I started my first house call practice in 2003 after 9 years in a typical veterinary setting. Veterinary clinics are expensive to run with the staff, the full-service facility, medications and equipment, which are often priced on the human scale of things, overhead is high. (Your local plumber earns more on an average hourly basis than your veterinarian) This necessitates seeing at least 12-15 patients per day per doctor. Often an exhausting endeavor.
My house call practice provided me and my clients a more relaxed experience but I was still limited on the type of care I could provide. As a house call vet I provided routine wellness exams, sick pet exams, blood work, wound care, acupuncture and of course, euthanasias. Unable to provide surgery, hospitalization or x-rays, I purchased a 26-foot, 15,000 pound mobile clinic. Now I had everything a brick and mortar facility provided, but with the luxury of a little more personalized care. I allowed an hour at each call, not the usual 15 or 20 minute visit. This gave me the opportunity to get to know my client and patient better and answer all their questions; evaluate the environment and witness first-hand any of the dynamics at home that may be contributing to a patient’s concern. The patient spent very little time at the “clinic,” stepping out of the mobile and into their home. When an overnight stay was needed I would often park my vehicle in my driveway; with a baby monitor in the house and in the mobile I could be aware at all times how my patient was doing. It might have been a rough night for me, but my patient received 24 hour doctor care without the stress of other animals and noises around.
CC: When and why did you decide to open All Paws House Calls?
KD: After a back injury, I sold my mobile clinic and returned to work in a brick and mortar facility in Santa Barbara, but I soon yearned to have the freedom, the decreased stress and the more personalized patient relationship that my house calls provided. So All Paws House Calls was resurrected. Currently, I also work 2 days a week at a local clinic which permits my clients the opportunity to see me there for more intensive procedures: x-rays, dental cleanings, surgeries or hospitalization. This allows me the best of both worlds with this hybrid business model.
CC: How does All Paws House Calls differ from other mobile veterinary services?
KD: My husband has learned that although I might not see a patient on my day off, I am often returning calls, doing paperwork or responding to an anxious call about what to do. I am probably more accessible than other veterinarians but I never learned boundaries very well. I tend to get too invested in my furry friends and never want them to not have the care they need or the gentle death they deserve. And if it is a new puppy or kitten exam, I will be right over.

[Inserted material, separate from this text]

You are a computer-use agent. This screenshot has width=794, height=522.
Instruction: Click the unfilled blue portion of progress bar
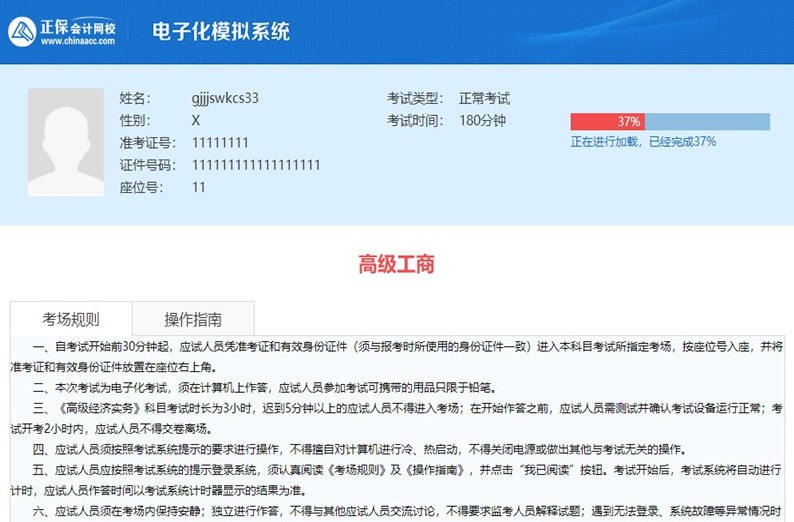[x=707, y=122]
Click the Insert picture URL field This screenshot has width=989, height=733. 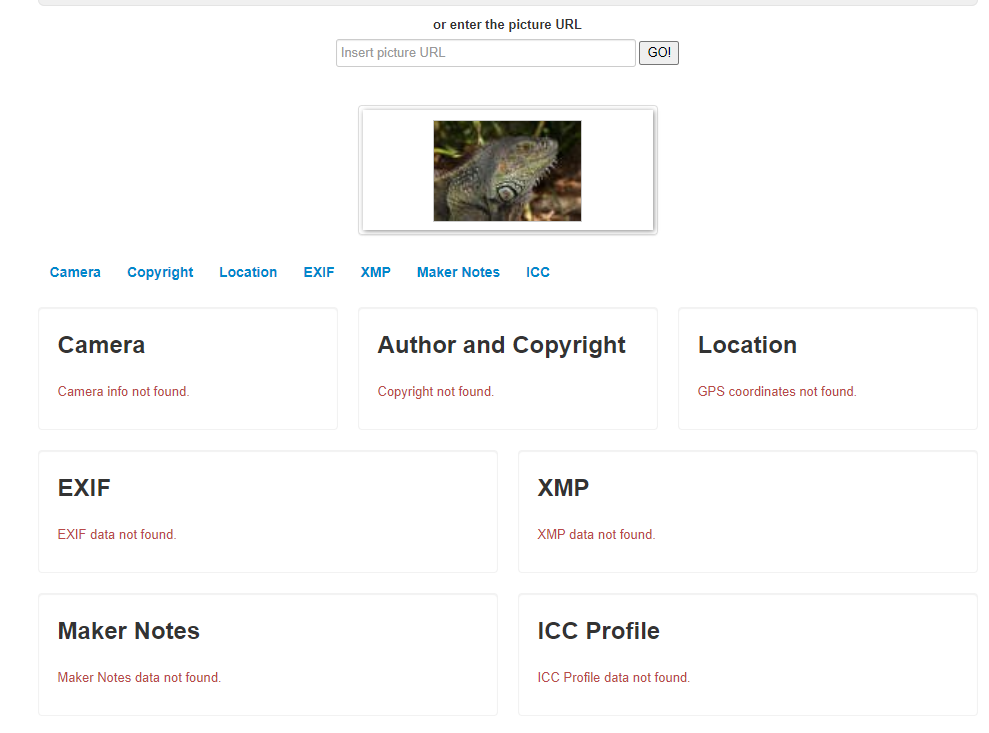(485, 53)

CC: If someone is interested in using mobile veterinary services, what are some of the questions they should ask to identify the right one for their pet?
KD: When considering a house call veterinarian or mobile veterinarian, learn what services are available and what aren’t. If certain services aren’t available, what is the alternatives for care, in hours and out of hours? How accessible is the veterinarian? What happens in the event of an emergency?